Schools may apply for funds to send two staff members to the training. Additional funding will be available for implementing the program. For more information go to the Harvest of the Month website www.sdharvestofthemonth.org or call Mary Kirk at (605) 773-4718.

Let’s Move Salad Bars to Schools Resources Available

School children eat more fruits and vegetables when they have a variety of choices such as those provided in a salad bar. To accelerate this trend, the “Let's Move Salad Bars to Schools” program is offering incentives to help school lunch rooms become better equipped to provide tasty fruits and vegetables.

Across the U.S., fewer than 1 in 10 children eat the daily recommended amount of fruits and vegetables. School salad bars are one way to help reverse this deficit. When offered multiple fruit and vegetable choices, children respond by trying new items, incorporating greater variety into their diets, and increasing their daily consumption of fruits and vegetables.

Any school, public or private, participating in the National School Lunch Program can apply for a start-up award to help pay for salad bar equipment. Interested schools can begin the process by completing an online application and creating their own individualized webpage at: www.saladbars2schools.org. The website offers details about the benefits of salad bars and resources to help increase fruit and vegetable consumption at schools.

Salad Bars to Schools Training will be offered July 31, 2012. Watch for details in the May newsletter.

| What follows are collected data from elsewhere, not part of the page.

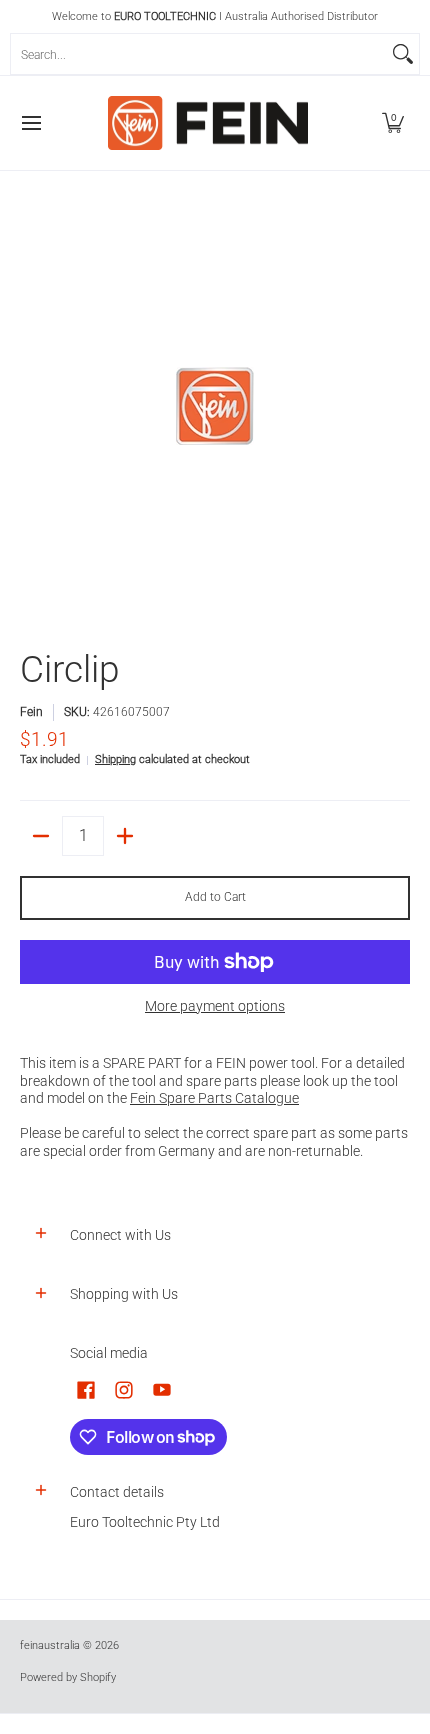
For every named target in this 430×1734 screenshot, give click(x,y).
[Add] (125, 836)
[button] (393, 123)
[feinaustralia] (208, 123)
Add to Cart (215, 897)
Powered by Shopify (68, 1677)
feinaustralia (50, 1645)
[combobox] (199, 54)
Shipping (115, 759)
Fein (31, 712)
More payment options (215, 1006)
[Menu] (30, 123)
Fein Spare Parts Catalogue (214, 1098)
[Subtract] (41, 836)
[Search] (403, 54)
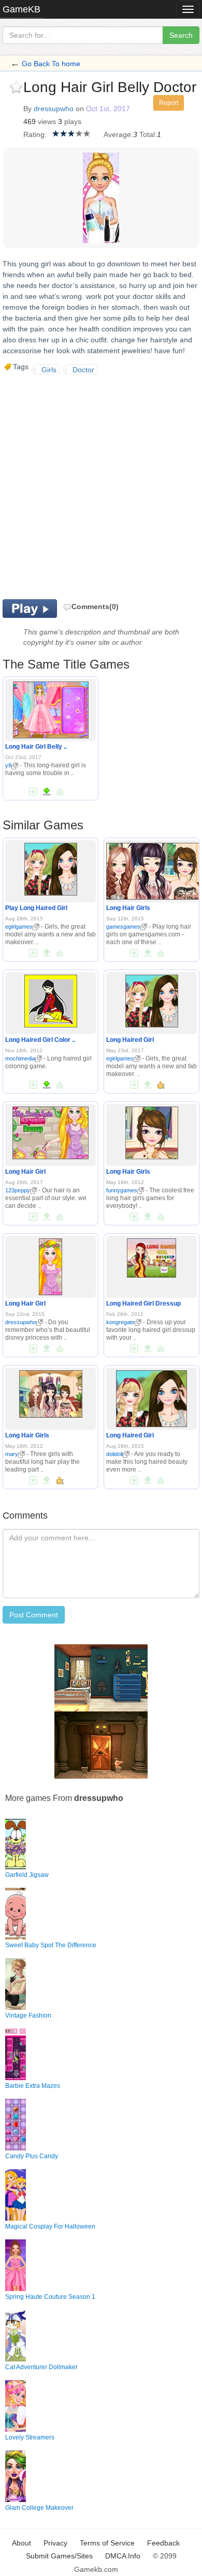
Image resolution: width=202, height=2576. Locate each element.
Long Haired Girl (130, 1039)
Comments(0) (95, 606)
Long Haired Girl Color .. (40, 1039)
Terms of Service (107, 2543)
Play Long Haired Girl (36, 908)
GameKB (21, 9)
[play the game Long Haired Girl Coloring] (50, 999)
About (21, 2543)
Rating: (35, 134)
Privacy (55, 2543)
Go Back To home (51, 63)
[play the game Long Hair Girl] (50, 1131)
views (47, 121)
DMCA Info (122, 2556)
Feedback (163, 2543)
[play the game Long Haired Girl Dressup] (151, 1256)
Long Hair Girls (128, 908)
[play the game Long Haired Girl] (151, 999)
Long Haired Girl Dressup (143, 1303)
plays (72, 121)
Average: (118, 134)
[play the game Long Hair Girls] (153, 869)
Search (181, 35)
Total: (148, 134)
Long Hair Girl (25, 1171)
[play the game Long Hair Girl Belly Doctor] (51, 708)
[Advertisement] (101, 485)
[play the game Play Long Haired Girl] (50, 867)
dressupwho (54, 108)
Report (168, 103)
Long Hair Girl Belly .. (36, 746)
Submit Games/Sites (59, 2556)
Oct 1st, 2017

The training will be sponsored by Child and Adult Nutrition Services and Coordinated School Health in the Department of Education with funding support from the Department of Health, Office of Chronic Disease Prevention and Health Promotion.

New School Wellness Policy Requirements

The Healthy Hungry Free Kids Act of 2010 has improvements to enhance local school wellness policies. Local wellness policies are an important tool for parents, local education agencies and school districts to promote student wellness, prevent and reduce childhood obesity, and provide assurance that school meal nutrition guidelines meet the minimum federal school meal requirements.

The law requires that nutritional staff in local schools be involved in the development, implementation, and review of local policies. Schools are required to inform and update the public (including students, parents, and others in the community) about the content and implementation of local wellness policies. These provisions will be effective this school year.

South Dakota has a Model Wellness Policy on the Coordinated School Health website, under policy. In May a team will review and revise the Model Wellness Policy to meet the requirements of the law.